Another thing I'd consider is how much any of this usually matters. Planehopping is really high level stuff, and most campaigns don't go that far. Most of the time all is needed is some vague idea that there might be some other dimensions where demons and other stuff like that comes from, but how it exactly works doesn't need to be something the characters actually know about.

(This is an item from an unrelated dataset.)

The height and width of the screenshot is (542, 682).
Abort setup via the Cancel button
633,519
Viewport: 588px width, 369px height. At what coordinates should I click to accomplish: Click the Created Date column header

One thing I've done my setting, is magical zones, which have some characteristics that you'd normally associate with certain planes. But these are merely areas within the normal world. Death zones (created by ancient mass deaths and/or powerful necromantic magic) that are a bit like Shadowfell, Wild Magic zones that are a bit like Feywild, Elemental zones where the elemental balance is skewed towards one element, making the area more like elemental planes etc.
 

Rogerd1

Explorer
One thing I've done my setting, is magical zones, which have some characteristics that you'd normally associate with certain planes. But these are merely areas within the normal world. Death zones (created by ancient mass deaths and/or powerful necromantic magic) that are a bit like Shadowfell, Wild Magic zones that are a bit like Feywild, Elemental zones where the elemental balance is skewed towards one element, making the are more like elemental planes etc.
The Modern Age: Threefold setting divides planes into three. Those that follow science, standard physics rules, magical planes, and netherworlds which are essentially afterlife type settings. A good media example of this would the Angel episode where he visits surburbia, or the hell dimensions.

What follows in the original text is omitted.